Whenever a line in the data below includes the string "logo", copy it out.

[Opening Task data section]

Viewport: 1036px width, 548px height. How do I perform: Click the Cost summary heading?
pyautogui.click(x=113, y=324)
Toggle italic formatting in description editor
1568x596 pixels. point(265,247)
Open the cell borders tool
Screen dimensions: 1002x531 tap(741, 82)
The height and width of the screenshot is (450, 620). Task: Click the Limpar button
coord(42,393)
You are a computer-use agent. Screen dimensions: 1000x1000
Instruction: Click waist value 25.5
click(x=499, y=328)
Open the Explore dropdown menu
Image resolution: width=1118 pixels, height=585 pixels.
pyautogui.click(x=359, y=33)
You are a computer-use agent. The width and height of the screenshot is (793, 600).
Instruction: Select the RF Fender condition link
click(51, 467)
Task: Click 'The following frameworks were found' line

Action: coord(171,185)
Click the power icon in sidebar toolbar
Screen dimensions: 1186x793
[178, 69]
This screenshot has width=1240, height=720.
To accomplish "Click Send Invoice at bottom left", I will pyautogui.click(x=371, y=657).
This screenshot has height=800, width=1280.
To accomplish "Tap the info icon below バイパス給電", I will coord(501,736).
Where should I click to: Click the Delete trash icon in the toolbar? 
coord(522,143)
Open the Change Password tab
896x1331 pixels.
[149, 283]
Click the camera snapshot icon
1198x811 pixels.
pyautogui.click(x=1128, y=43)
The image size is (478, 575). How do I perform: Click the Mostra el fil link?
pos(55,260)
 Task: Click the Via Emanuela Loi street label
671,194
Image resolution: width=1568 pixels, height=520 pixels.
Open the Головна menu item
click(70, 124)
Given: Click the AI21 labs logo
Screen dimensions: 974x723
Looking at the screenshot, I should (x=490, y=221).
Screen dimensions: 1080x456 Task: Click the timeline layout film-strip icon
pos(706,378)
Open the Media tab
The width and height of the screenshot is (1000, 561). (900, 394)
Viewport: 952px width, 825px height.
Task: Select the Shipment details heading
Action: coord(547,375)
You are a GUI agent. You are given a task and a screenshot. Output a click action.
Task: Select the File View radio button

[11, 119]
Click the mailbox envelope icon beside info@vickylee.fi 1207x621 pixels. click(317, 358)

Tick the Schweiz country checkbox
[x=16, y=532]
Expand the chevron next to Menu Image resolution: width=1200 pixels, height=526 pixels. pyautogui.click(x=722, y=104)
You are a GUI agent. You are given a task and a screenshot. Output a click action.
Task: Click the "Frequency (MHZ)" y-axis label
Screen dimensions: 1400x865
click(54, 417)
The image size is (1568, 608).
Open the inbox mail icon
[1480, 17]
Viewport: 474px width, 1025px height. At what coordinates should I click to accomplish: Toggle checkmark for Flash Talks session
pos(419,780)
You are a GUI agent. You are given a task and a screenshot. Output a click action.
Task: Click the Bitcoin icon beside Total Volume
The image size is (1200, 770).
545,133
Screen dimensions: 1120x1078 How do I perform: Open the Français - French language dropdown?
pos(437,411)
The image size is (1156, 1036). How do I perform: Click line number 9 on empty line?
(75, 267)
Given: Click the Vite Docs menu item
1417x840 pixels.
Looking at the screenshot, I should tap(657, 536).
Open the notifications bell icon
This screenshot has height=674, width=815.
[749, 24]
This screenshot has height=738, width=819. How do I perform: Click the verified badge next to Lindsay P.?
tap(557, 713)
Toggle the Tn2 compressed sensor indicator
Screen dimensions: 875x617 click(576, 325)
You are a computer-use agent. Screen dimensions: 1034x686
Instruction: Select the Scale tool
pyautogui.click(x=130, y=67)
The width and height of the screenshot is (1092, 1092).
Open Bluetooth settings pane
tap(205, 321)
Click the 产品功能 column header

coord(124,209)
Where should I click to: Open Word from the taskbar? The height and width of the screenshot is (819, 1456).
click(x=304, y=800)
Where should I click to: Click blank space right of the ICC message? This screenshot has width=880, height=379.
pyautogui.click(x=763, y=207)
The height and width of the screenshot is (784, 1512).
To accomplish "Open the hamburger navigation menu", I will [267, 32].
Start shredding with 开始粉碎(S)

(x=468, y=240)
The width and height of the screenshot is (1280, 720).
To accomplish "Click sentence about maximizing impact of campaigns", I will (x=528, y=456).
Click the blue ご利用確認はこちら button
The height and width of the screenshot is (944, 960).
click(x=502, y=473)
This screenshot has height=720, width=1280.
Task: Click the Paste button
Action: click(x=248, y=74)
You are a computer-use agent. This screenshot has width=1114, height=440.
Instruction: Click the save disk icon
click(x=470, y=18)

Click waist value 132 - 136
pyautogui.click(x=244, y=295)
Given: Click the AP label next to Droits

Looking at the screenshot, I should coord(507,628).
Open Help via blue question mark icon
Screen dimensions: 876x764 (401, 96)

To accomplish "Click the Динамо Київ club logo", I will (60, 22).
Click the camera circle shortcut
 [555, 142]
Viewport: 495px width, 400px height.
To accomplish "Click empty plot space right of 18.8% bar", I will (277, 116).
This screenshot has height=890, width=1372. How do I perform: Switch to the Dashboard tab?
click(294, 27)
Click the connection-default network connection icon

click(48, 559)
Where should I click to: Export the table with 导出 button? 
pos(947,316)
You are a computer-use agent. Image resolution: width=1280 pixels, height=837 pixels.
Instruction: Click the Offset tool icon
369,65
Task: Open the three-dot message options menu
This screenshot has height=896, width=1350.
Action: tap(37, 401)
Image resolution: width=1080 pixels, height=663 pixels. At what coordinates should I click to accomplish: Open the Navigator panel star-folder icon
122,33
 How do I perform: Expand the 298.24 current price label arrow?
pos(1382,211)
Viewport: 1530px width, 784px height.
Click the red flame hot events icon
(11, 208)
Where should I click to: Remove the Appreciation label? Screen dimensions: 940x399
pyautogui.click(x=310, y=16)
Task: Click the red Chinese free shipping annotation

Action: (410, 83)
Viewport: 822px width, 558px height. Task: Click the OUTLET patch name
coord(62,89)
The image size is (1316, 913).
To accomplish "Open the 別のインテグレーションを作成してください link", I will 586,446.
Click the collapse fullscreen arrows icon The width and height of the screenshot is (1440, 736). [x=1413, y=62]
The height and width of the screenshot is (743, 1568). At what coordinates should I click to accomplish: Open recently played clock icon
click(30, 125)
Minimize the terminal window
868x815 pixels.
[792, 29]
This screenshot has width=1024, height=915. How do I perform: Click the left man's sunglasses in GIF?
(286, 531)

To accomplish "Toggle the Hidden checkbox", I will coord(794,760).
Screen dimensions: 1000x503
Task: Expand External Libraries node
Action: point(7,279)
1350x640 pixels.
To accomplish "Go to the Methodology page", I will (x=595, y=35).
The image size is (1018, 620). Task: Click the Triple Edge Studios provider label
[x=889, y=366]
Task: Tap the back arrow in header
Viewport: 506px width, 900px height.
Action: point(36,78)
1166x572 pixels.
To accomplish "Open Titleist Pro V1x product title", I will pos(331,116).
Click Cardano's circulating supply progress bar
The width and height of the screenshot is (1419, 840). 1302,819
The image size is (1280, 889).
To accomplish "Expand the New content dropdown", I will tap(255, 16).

[Closing Task data section]

• **Task response**:
Given: Click the AI21 labs logo
To accomplish "Click the Динамо Київ club logo", I will (60, 22).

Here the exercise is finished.